Box office phenomenon

Paranormal Activity is a fabulously unsettling horror film - and fabulously successful at the box office - because it seems so real.

Powered by automated translation

I am in a darkened cinema at midday. The girl next to me can barely watch the scene unfolding before us. She starts hyperventilating. She covers her face with her fingers, but it's clear she's looking through them. A dark shadow passes across the screen and immediately I hear a different noise from my neighbour. She is quite audibly weeping. Welcome to the horrifying world of Paranormal Activity.

Oren Peli's debut film is so fabulously unsettling because it is so real. It plays much like a sequel to The Blair Witch Project. A likeable young couple, Micah and Katie, are haunted as they sleep by something mysterious but (at first) not necessarily threatening. So they record the things going bump in the night on their video camera in order to make some sense of them. How on earth they are able to sleep at all in their clearly haunted new home is something of a mystery, but nevertheless they set up the camera on a tripod before they go to bed and leave the door open to see what happens. The film is brilliant in its repetition of the footage of their darkened room. Night after night, something genuinely chilling happened, but finding out what or who is responsible is just as intriguing and appalling for the audience as it is for this troubled couple.

Yet this is no bloodthirsty, big-budget box office bid. The film is already three years old, and was made in a week for $15,000 (Dh55,100) at Peli's house. The camera work is shaky because there were virtually no cameramen: Katie Featherston and Micah Sloat (the film uses the actors' real names) hold the camera as they act their parts. Paranormal Activity was one of those films destined for the horror festival circuit until a DVD landed at the film company DreamWorks. A fan of the film at the company pestered executives to watch it until Steven Spielberg finally took it home one night.

Legend has it that he was so haunted by the film that he brought it back to work in a rubbish bag because he was so afraid of the contents. Whether that's true or not, Spielberg was certainly impressed. He began a big-budget remake, still with Peli as the director. But a test screening of the original just before filming was due to start revealed something incredible: it terrified audiences because it was so real, low-budget and plausible, rather than in spite of it. So Spielberg suggested a new ending, and that money-can't-buy word of mouth buzz began.

The blogosphere lit up, and after a viral campaign that asked people to request the film in their hometown, Paranormal Activity is the most profitable independent film ever made, already earning more than $100 million at the box office.

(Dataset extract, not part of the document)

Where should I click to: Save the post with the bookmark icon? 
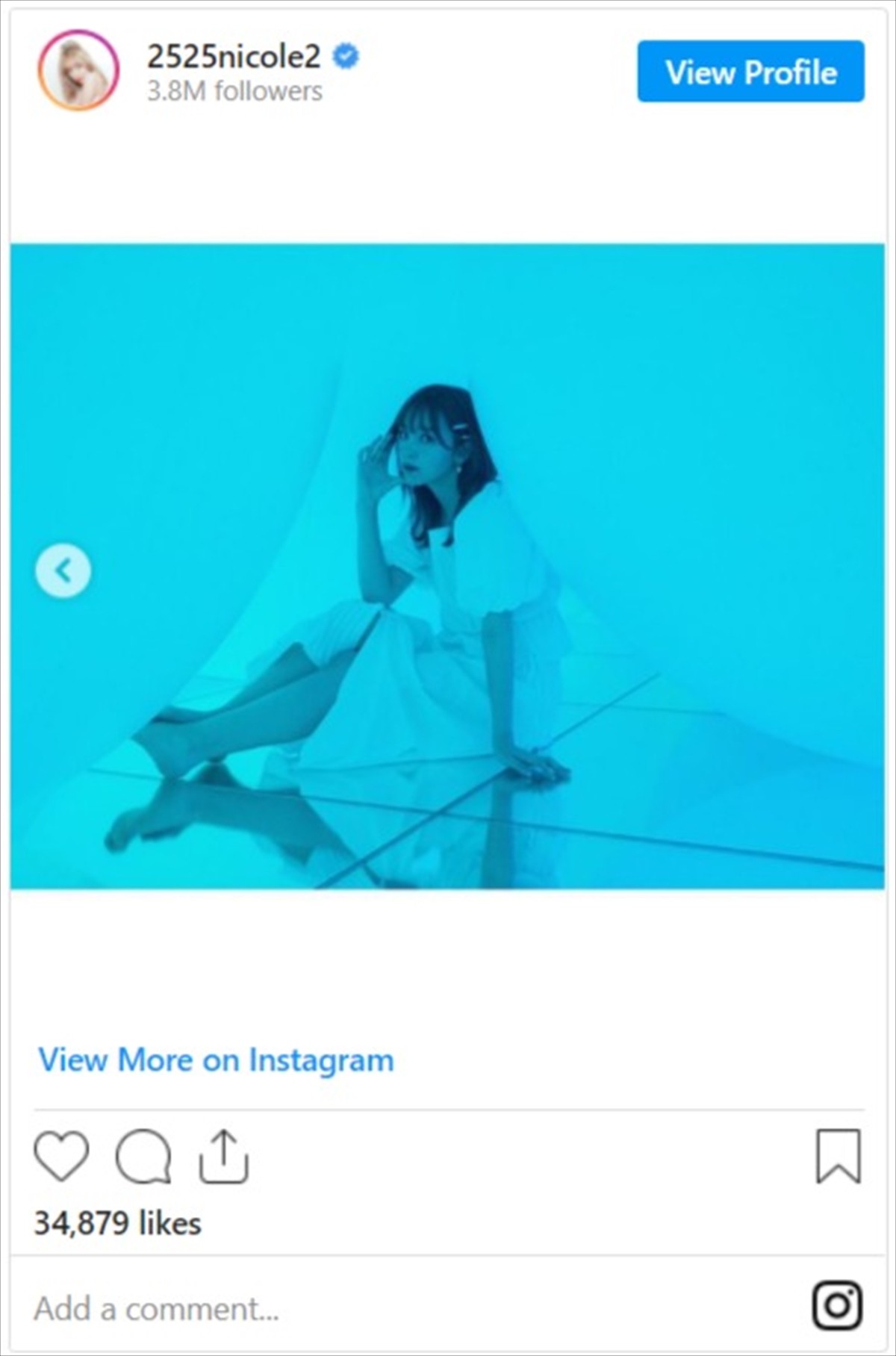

Reactions have been mixed. Certainly younger audiences who have grown up on the blood-splattered, in-your-face horror of the Saw series won't find much action to grab hold of here. It is a more thoughtful, psychological film in which a door moving backwards and forwards or a light switching on and off by itself are signals for terrifying feelings of unease. It is why audiences in their late 20s or thirtysomething couples will probably not sleep after watching it - and why they may brood at the subtext of the difficulty in ever knowing another person or getting over the ghosts of their unshared past.

Inevitably (and perhaps a little annoyingly), plans have been made for Paranormal Activity 2. It's difficult to see how this will work unless the studio sets a miserly budget for an up-and-coming director and asks him or her to come up with something that fits. Even then, it will be going over old ground. Paranormal Activity's brilliance is that it certainly nods to other films (in a neat reference to Psycho, Micah checks the shower for the demon) but fashions something completely new from an effortlessly simple idea. As Blair Witch 2 proved, sequels of this sort rarely work.

Much more interesting is what Peli is working on next: Area 51, a documentary-style thriller based around the famous Air Force base in Nevada that again uses a "found-footage" video technique and unknown actors. So he's on similar ground, except this time it cost $5m rather than $15,000.